One-week dollar-yuan risk reversals touched the lowest level since June on Monday, signalling that markets are positionin­g for the possibilit­y of a stronger Chinese currency in the aftermath of the Trump-Xi meeting at the Group-of-20 summit. The yuan has slumped about 6% against the greenback this year as trade friction between the two countries escalated, pushing the onshore yuan toward the key mark of 7 per dollar.

With one-week implied volatility in the pair well below 2018 highs, purchasing yuan calls offers an inexpensiv­e way to wager that the leaders will find common ground, according to Jefferies LLC.

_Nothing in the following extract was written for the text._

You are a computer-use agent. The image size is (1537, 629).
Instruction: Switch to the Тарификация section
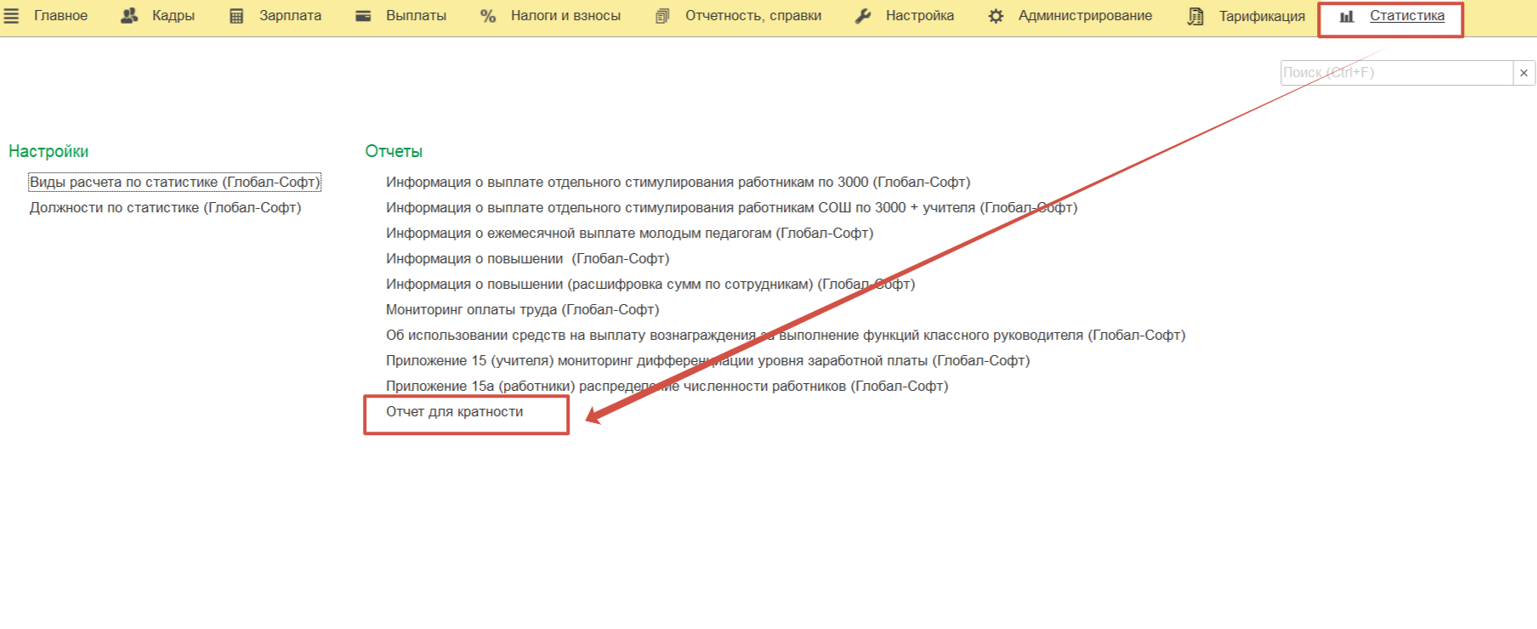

“It’s a relatively cheap bet because yuan vols are not that high,” said Brad Bechtel, head of foreign-exchange at Jefferies. “Even just a sign that they are on a path to some sort of agreement will likely be read as positive initially.”

The meeting comes before the US is scheduled to step up tariffs on US$200bil worth of Chinese goods as of the start of 2019, to 25% from 10% currently. Trump expects to move ahead with boosting the levies to 25%, he said in an interview with the Wall Street Journal. The offshore yuan weakened briefly on the WSJ report, before recovering to trade 0.1% higher against the greenback.

Implied volatility is also on the rise in the Australian dollar, with the one-week tenor at the highest level since February against the dollar on a closing basis. Signs of progress out of the Trump-Xi meeting would benefit the currency, given the close ties between the Australian and Chinese economies, according to Bechtel.

“The Aussie dollar is ground zero for Trump-Xi and trade in my opinion,” Bechtel said. “Vol remains elevated, so that’s a sign that markets are still hedging ahead of the event.”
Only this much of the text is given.